Exercise prompt —
Copy down every line of the data that follows exactly. Omit the pictures.

Records excerpted from a collection
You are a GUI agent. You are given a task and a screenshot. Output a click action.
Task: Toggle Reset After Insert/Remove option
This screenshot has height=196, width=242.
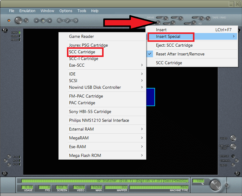pos(180,54)
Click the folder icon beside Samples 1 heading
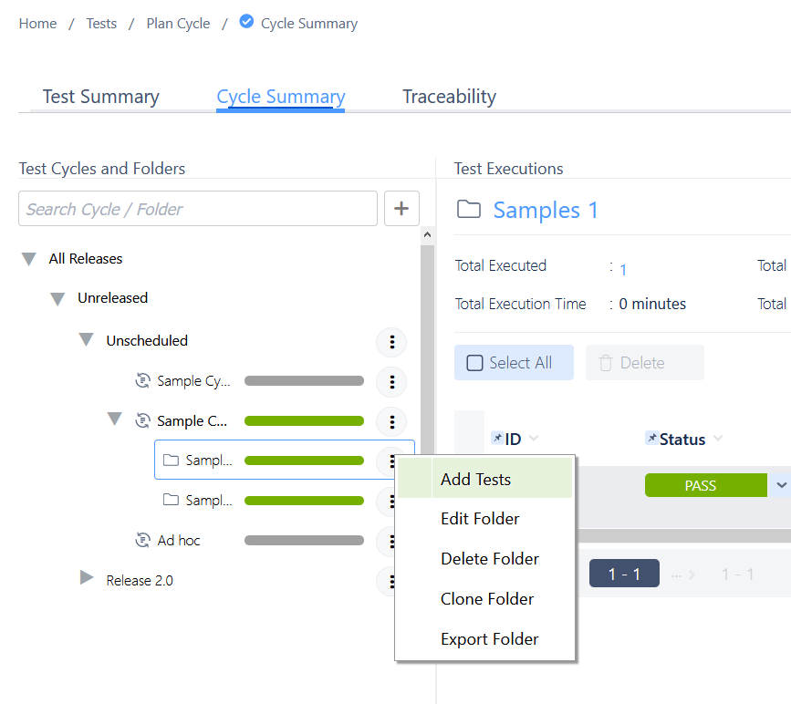The width and height of the screenshot is (791, 704). click(468, 210)
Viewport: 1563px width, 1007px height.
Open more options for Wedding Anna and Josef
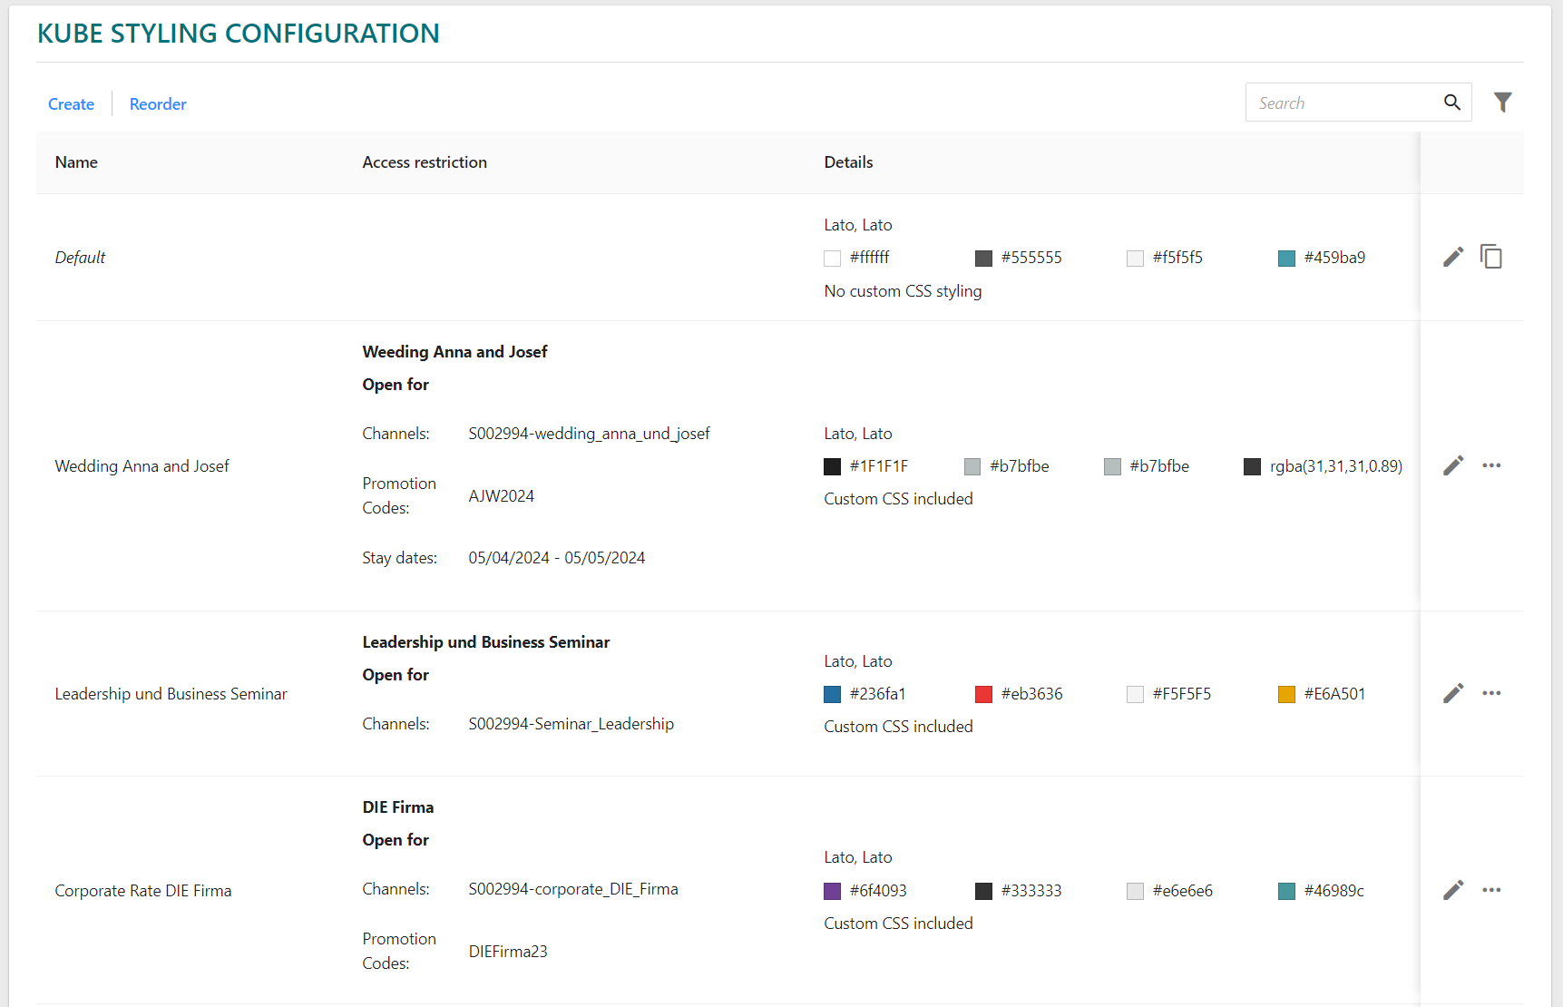(x=1491, y=465)
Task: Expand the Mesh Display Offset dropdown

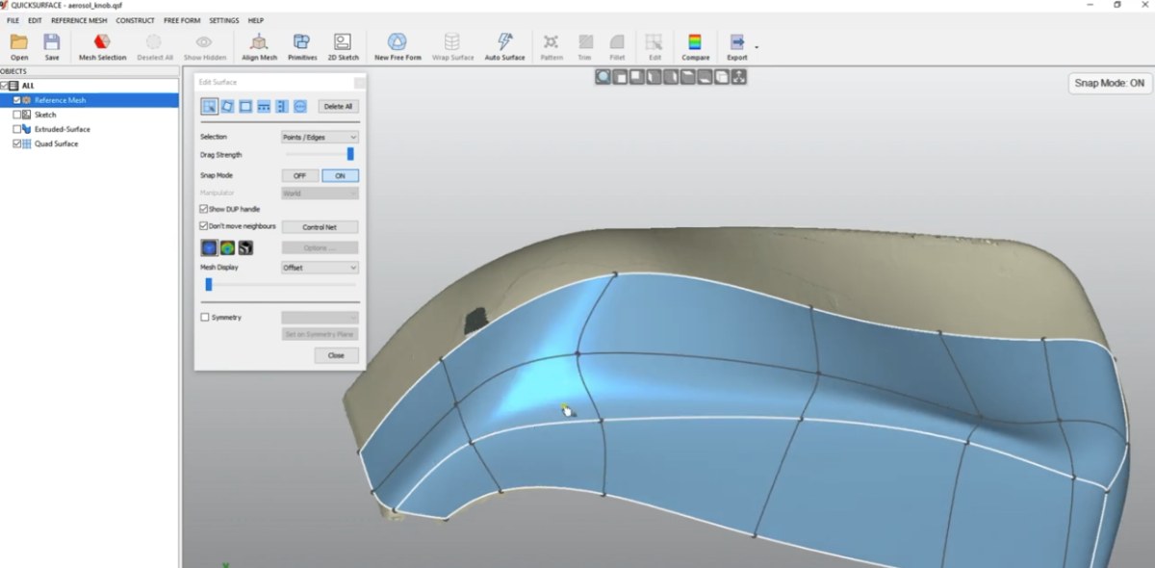Action: pos(320,268)
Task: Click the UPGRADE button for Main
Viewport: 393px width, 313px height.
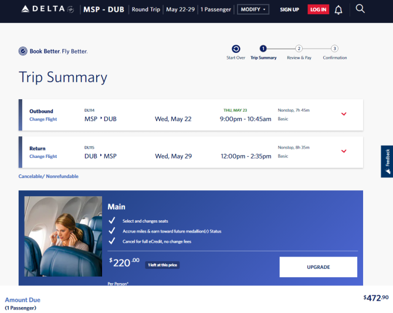Action: point(319,267)
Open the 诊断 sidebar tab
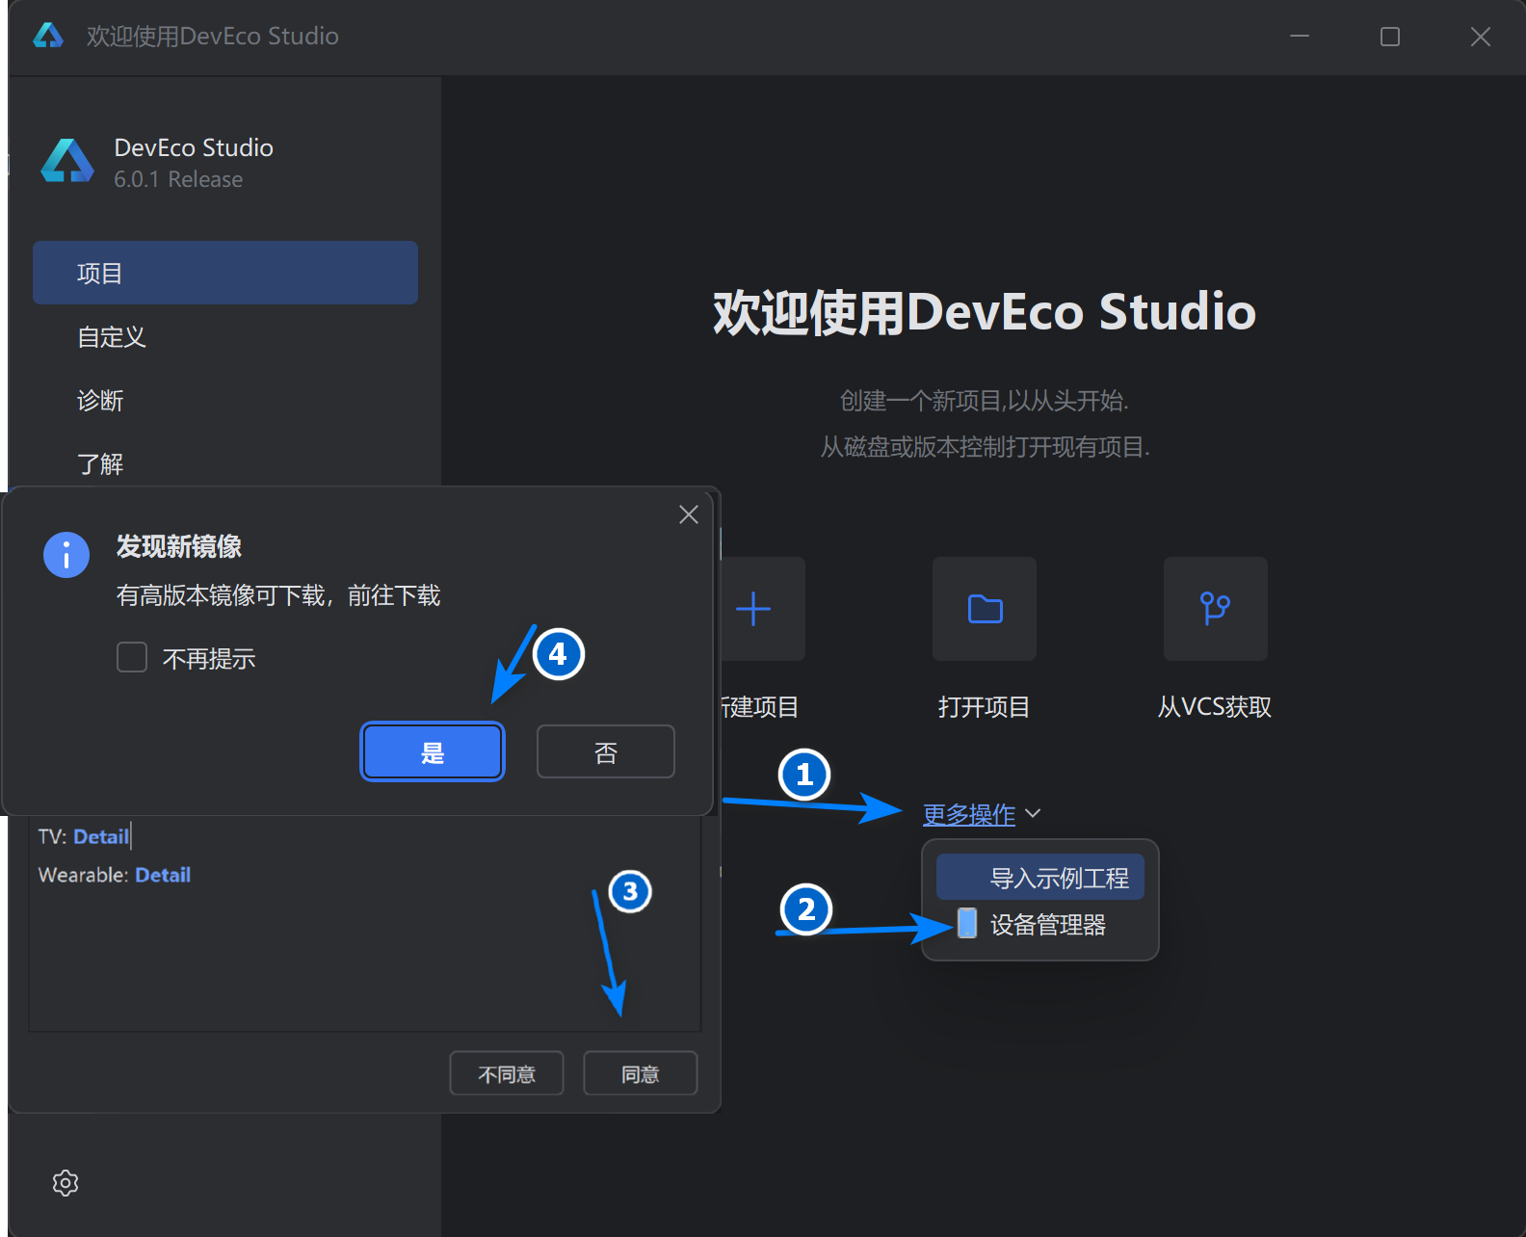 coord(100,401)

Expected answer —
You are a GUI agent. You are given a task and a screenshot. Output a click action.
Task: Toggle Reset After Insert/Remove option
This screenshot has height=196, width=242.
pos(180,54)
Click the folder icon beside Samples 1 heading
The width and height of the screenshot is (791, 704). click(468, 210)
Viewport: 1563px width, 1007px height.
Open more options for Wedding Anna and Josef
(x=1491, y=465)
Task: Expand the Mesh Display Offset dropdown

Action: pos(320,268)
Task: Click the UPGRADE button for Main
Viewport: 393px width, 313px height.
Action: point(319,267)
Open the 诊断 sidebar tab
 coord(100,401)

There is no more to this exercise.